EXERCISE DETAILS ::
Copy out every line in the entries below that contains the string "Task".

ROWS ::
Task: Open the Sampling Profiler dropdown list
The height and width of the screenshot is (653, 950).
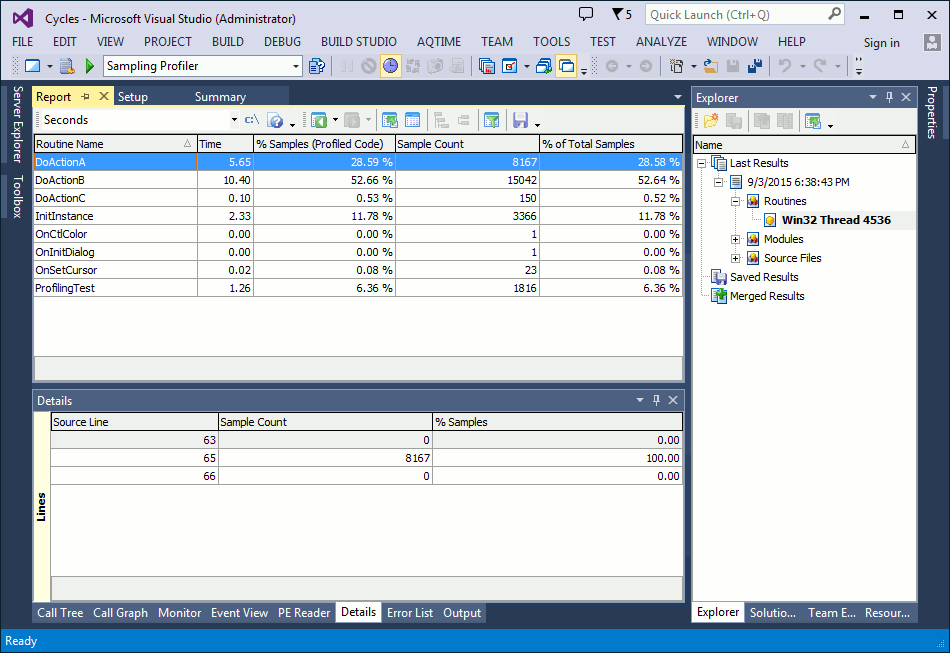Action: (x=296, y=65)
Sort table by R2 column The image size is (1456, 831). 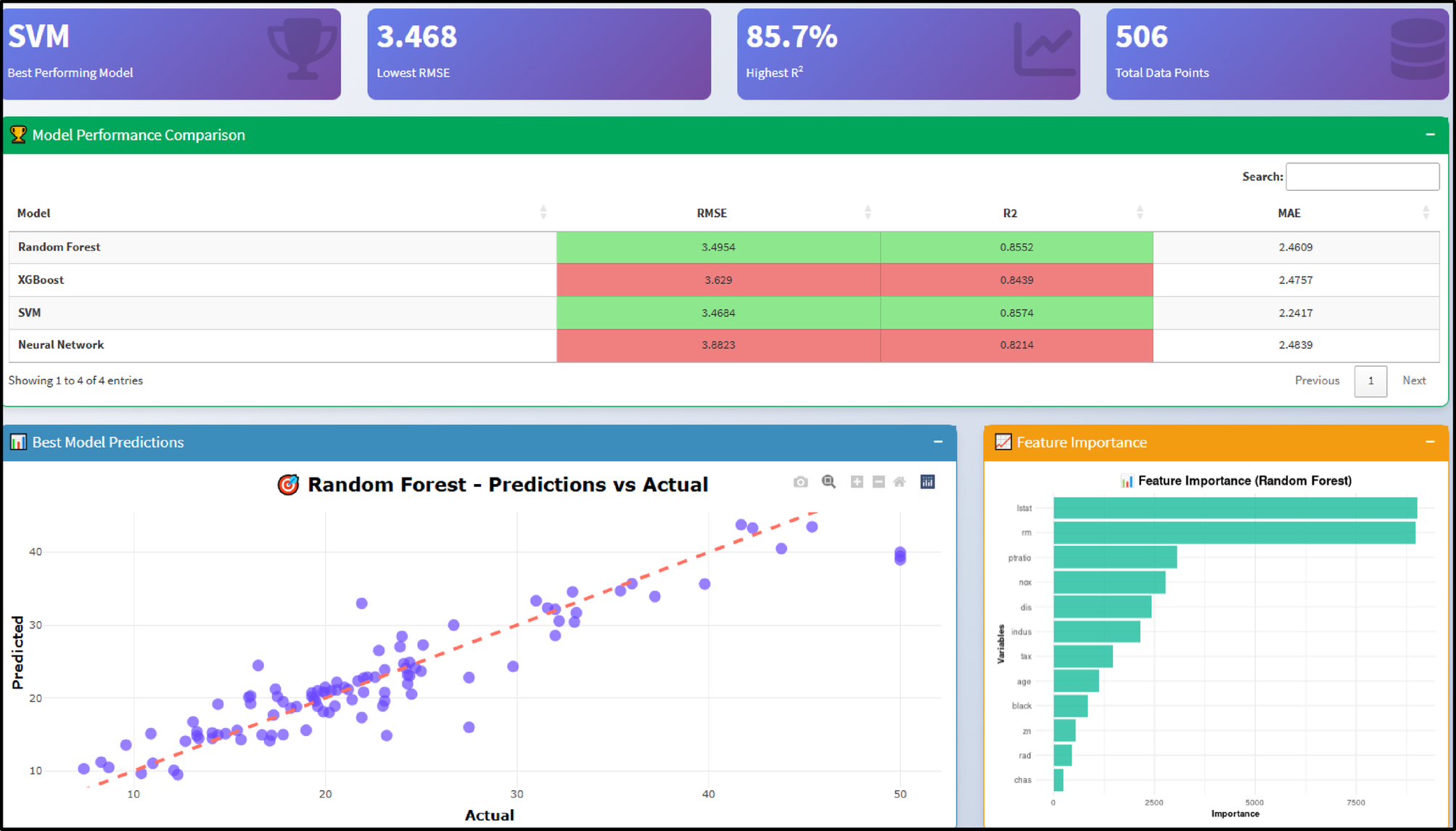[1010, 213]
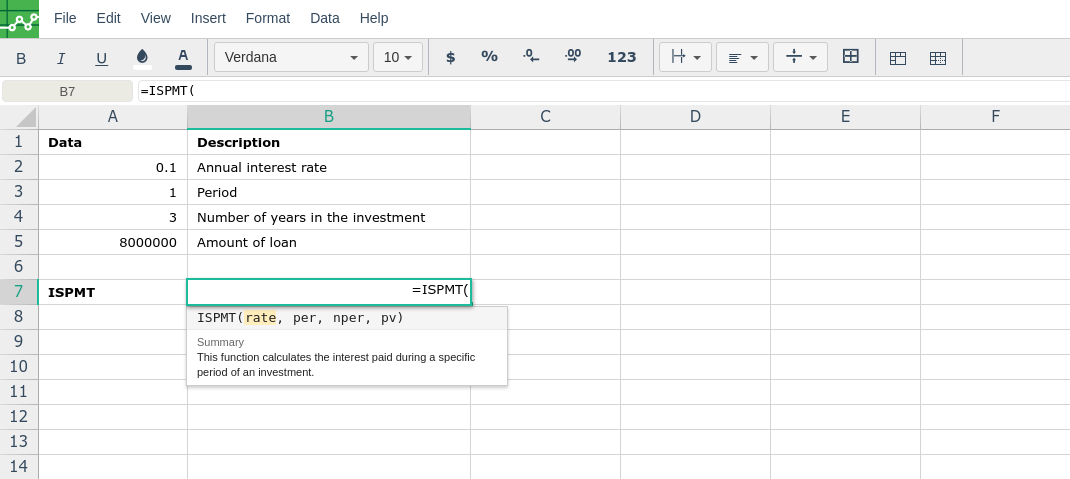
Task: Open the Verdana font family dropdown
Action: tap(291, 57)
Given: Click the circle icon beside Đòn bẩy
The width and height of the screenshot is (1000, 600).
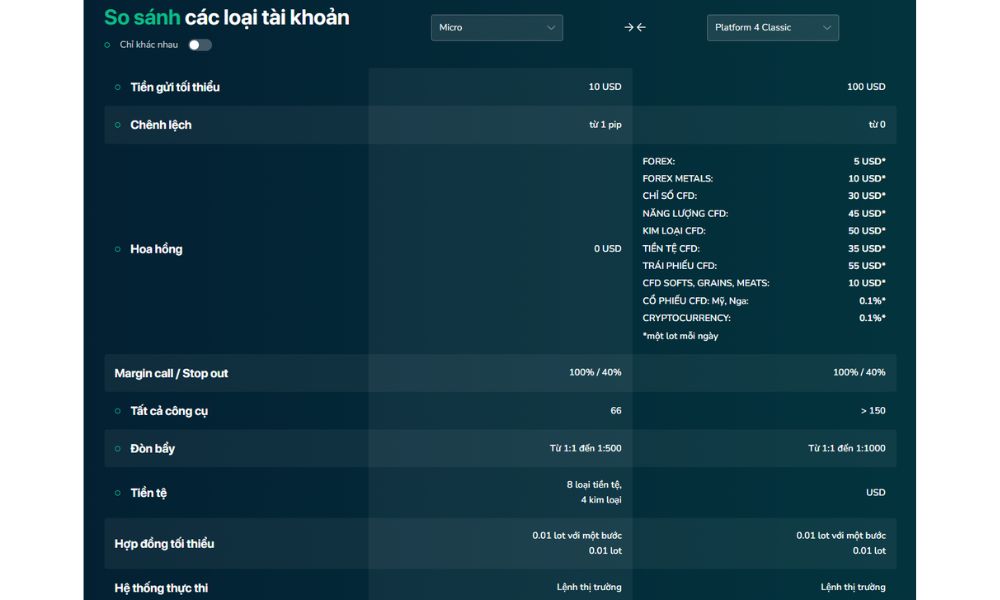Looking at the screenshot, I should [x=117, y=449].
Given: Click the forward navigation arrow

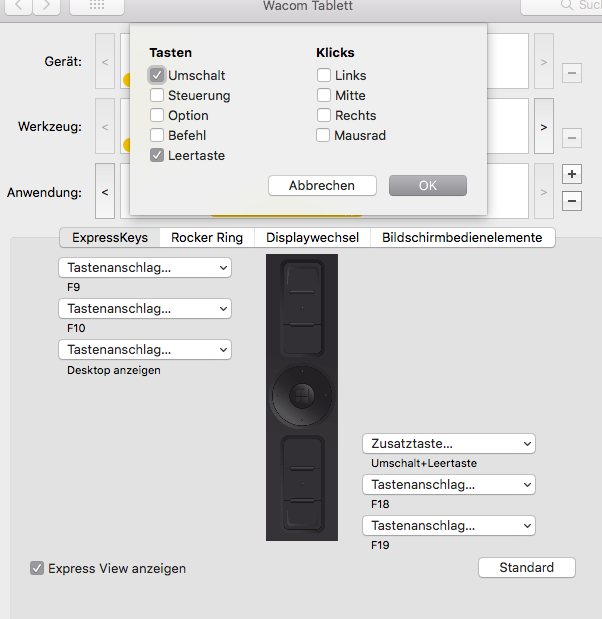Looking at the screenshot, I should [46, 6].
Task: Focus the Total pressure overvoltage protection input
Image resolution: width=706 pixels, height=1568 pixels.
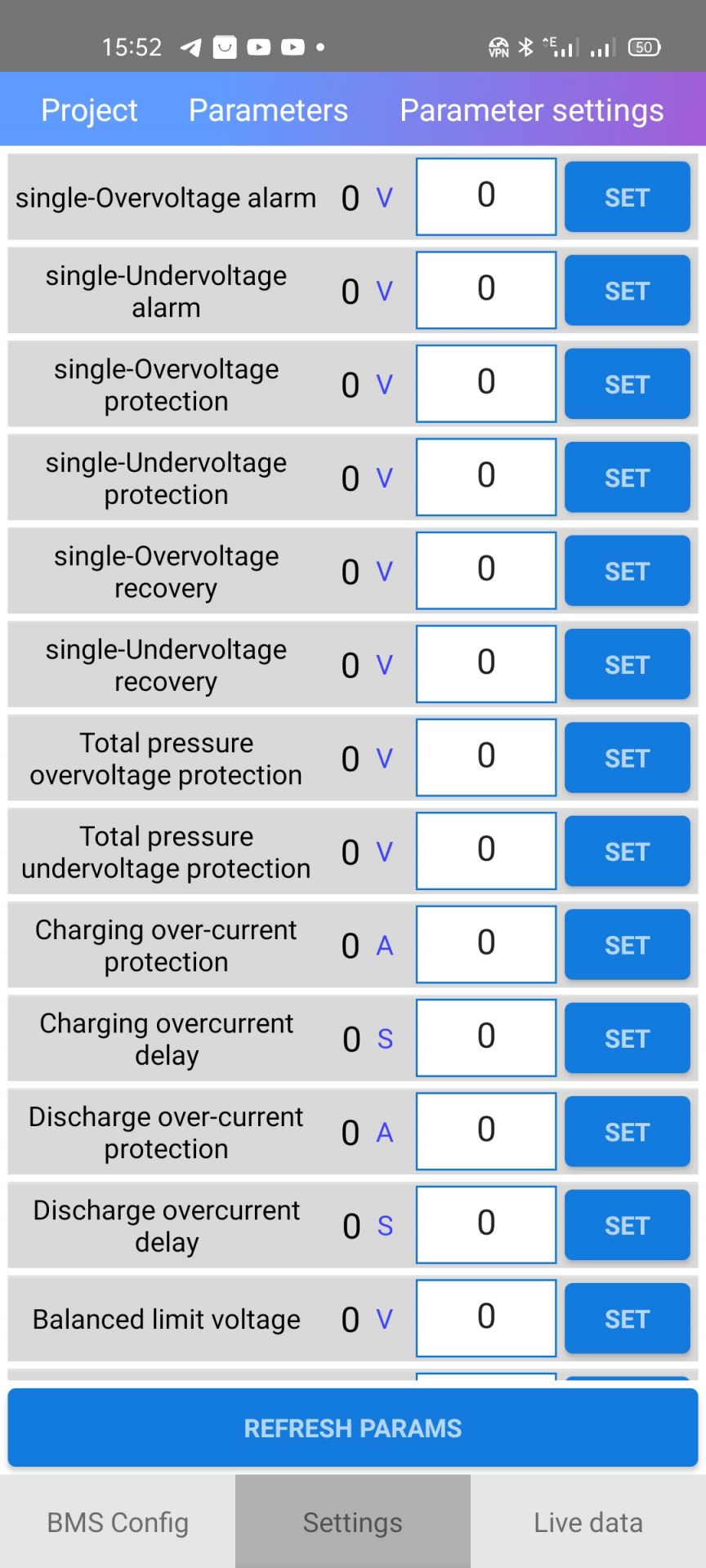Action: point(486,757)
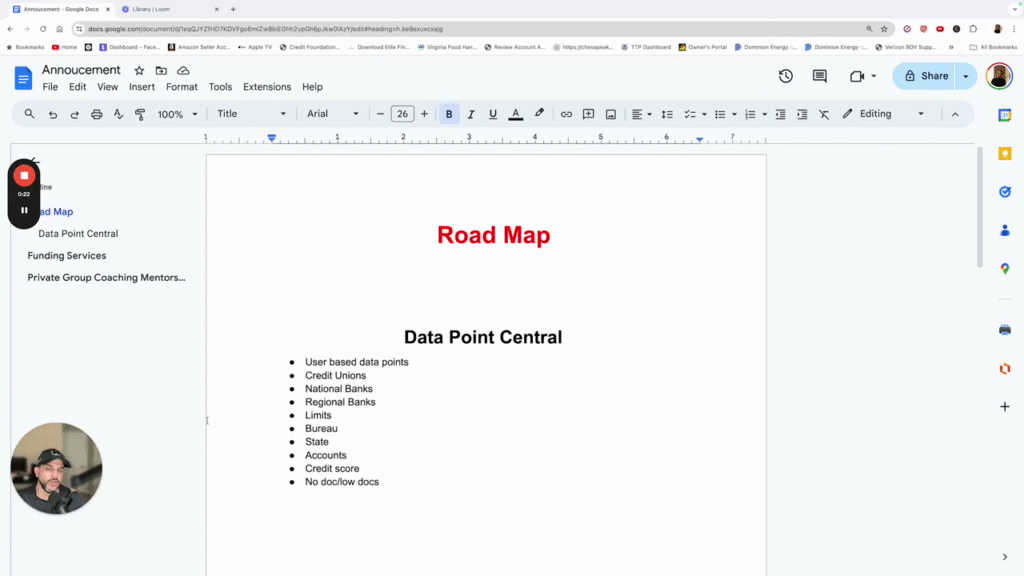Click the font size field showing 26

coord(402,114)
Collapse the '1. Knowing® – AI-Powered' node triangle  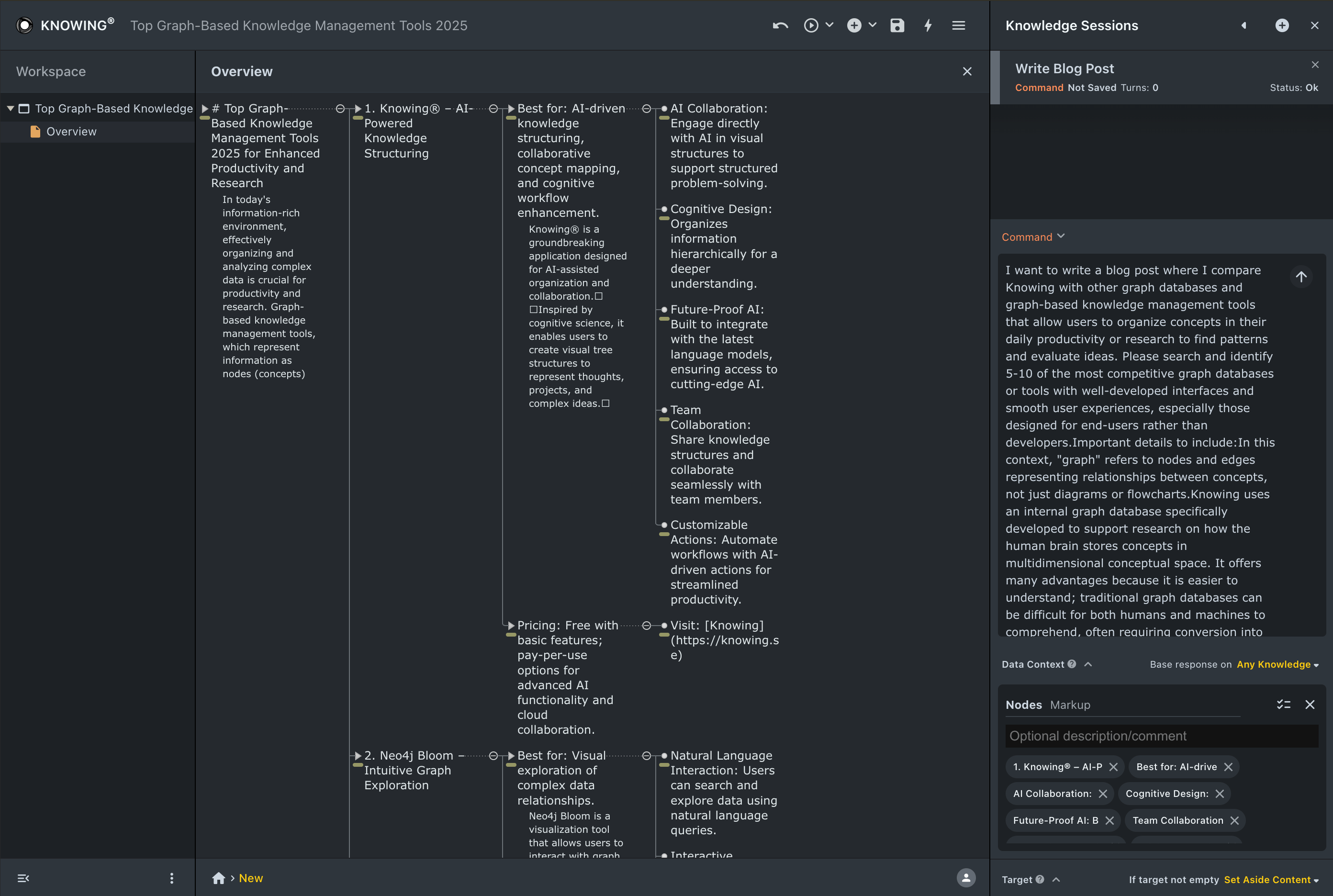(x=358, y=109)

EXPECTED ANSWER ::
Task: Open the Sampling Profiler dropdown list
Task: Open the Verdana font family dropdown
Task: Focus the Total pressure overvoltage protection input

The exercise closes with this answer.